If I inherit the class, it gives me the warning that there is no appropriate default constructor available. So, is there something like super() in C++, or do I have to define a function where I initialize all variables?
You do this in the initializer-list of the constructor of the subclass.
class Foo : public BaseClass {
public:
Foo() : BaseClass("asdf") {}
};
Base-class constructors that take arguments have to be called there before any members are initialized.
In the header file define a base class:
class BaseClass {
public:
BaseClass(params);
};
Then define a derived class as inheriting the BaseClass:
class DerivedClass : public BaseClass {
public:
DerivedClass(params);
};
In the source file define the BaseClass constructor:
BaseClass::BaseClass(params)
{
//Perform BaseClass initialization
}
By default the derived constructor only calls the default base constructor with no parameters; so in this example, the base class constructor is NOT called automatically when the derived constructor is called, but it can be achieved simply by adding the base class constructor syntax after a colon (:). Define a derived constructor that automatically calls its base constructor:
DerivedClass::DerivedClass(params) : BaseClass(params)
{
//This occurs AFTER BaseClass(params) is called first and can
//perform additional initialization for the derived class
}
The BaseClass constructor is called BEFORE the DerivedClass constructor, and the same/different parameters params may be forwarded to the base class if desired. This can be nested for deeper derived classes. The derived constructor must call EXACTLY ONE base constructor. The destructors are AUTOMATICALLY called in the REVERSE order that the constructors were called.

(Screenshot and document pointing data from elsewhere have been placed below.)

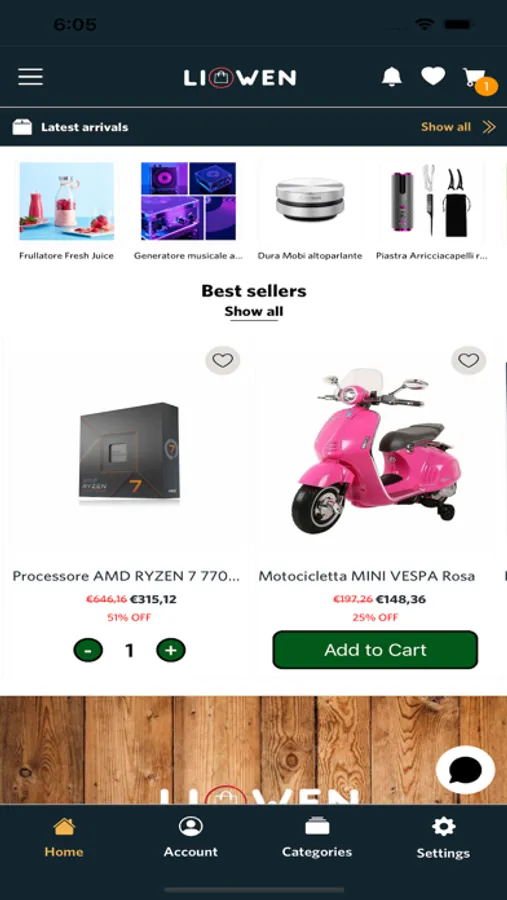Expand Latest arrivals with double chevron
Screen dimensions: 507x900
(489, 127)
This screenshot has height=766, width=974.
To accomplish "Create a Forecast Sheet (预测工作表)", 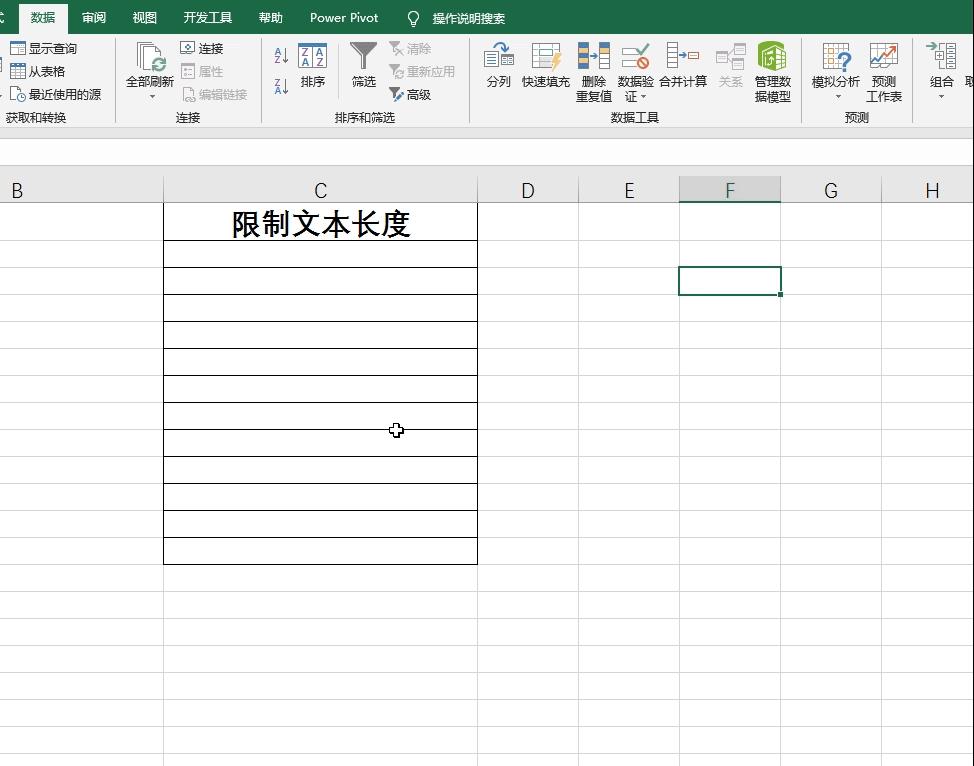I will point(884,70).
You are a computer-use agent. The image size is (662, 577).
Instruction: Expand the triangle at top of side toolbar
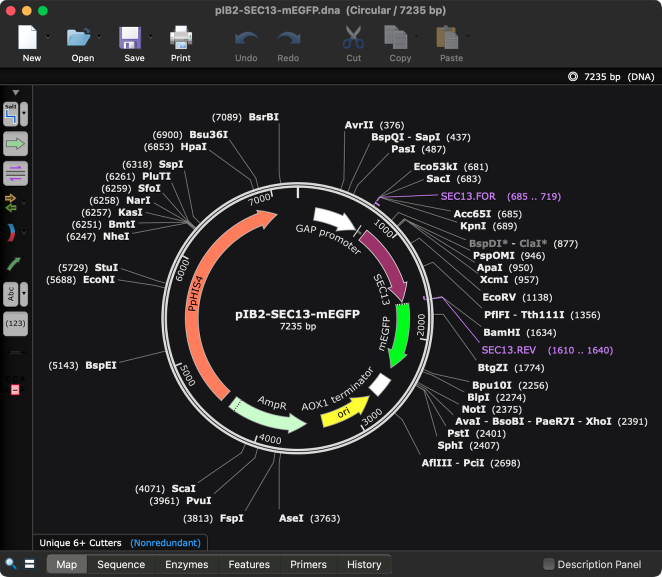pyautogui.click(x=14, y=93)
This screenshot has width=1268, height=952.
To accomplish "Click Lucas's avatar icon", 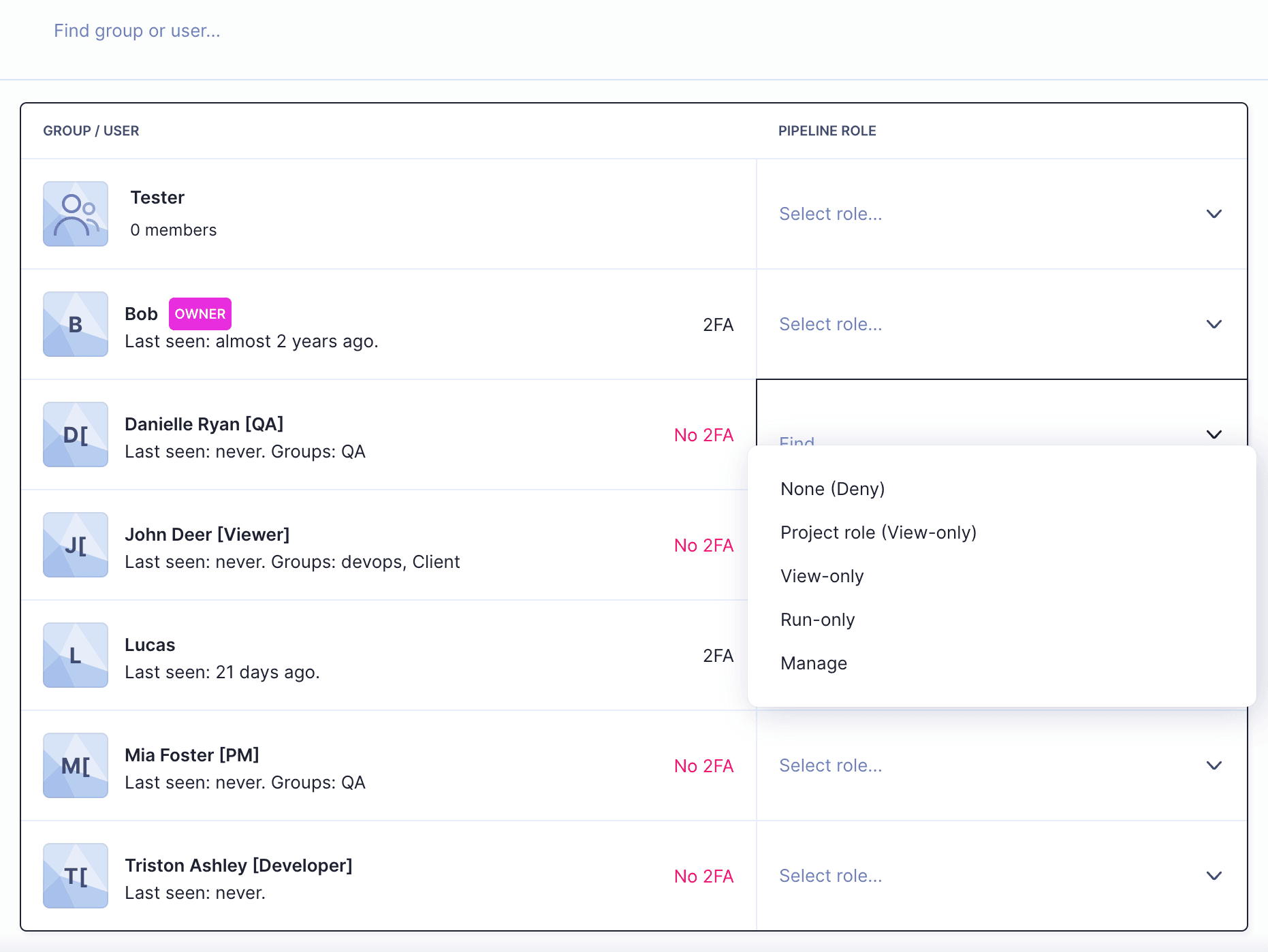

EDIT: There is an exception to this rule if you are inheriting from any virtual classes, typically to achieve multiple inheritance or diamond inheritance. Then you MUST explicitly call the base constructors of all virtual base classes and pass the parameters explicitly, otherwise it will only call their default constructors without any parameters. See: virtual inheritance - skipping constructors
You have to use initiailzers:
class DerivedClass : public BaseClass
{
public:
DerivedClass()
: BaseClass(<insert arguments here>)
{
}
};
This is also how you construct members of your class that don't have constructors (or that you want to initialize). Any members not mentioned will be default initialized. For example:
class DerivedClass : public BaseClass
{
public:
DerivedClass()
: BaseClass(<insert arguments here>)
, nc(<insert arguments here>)
//di will be default initialized.
{
}
private:
NeedsConstructor nc;
CanBeDefaultInit di;
};
The order the members are specified in is irrelevant (though the constructors must come first), but the order that they will be constructed in is in declaration order. So nc will always be constructed before di.
Regarding the alternative to super; you'd in most cases use use the base class either in the initialization list of the derived class, or using the Base::someData syntax when you are doing work elsewhere and the derived class redefines data members.
struct Base
{
Base(char* name) { }
virtual ~Base();
int d;
};
struct Derived : Base
{
Derived() : Base("someString") { }
int d;
void foo() { d = Base::d; }
};
Use the name of the base class in an initializer-list. The initializer-list appears after the constructor signature before the method body and can be used to initialize base classes and members.
class Base
{
public:
Base(char* name)
{
// ...
}
};
class Derived : Base
{
public:
Derived()
: Base("hello")
{
// ...
}
};
Or, a pattern used by some people is to define 'super' or 'base' yourself. Perhaps some of the people who favour this technique are Java developers who are moving to C++.
class Derived : Base
{
public:
typedef Base super;
Derived()
: super("hello")
{
// ...
}
};
There is no super() in C++. You have to call the Base Constructor explicitly by name.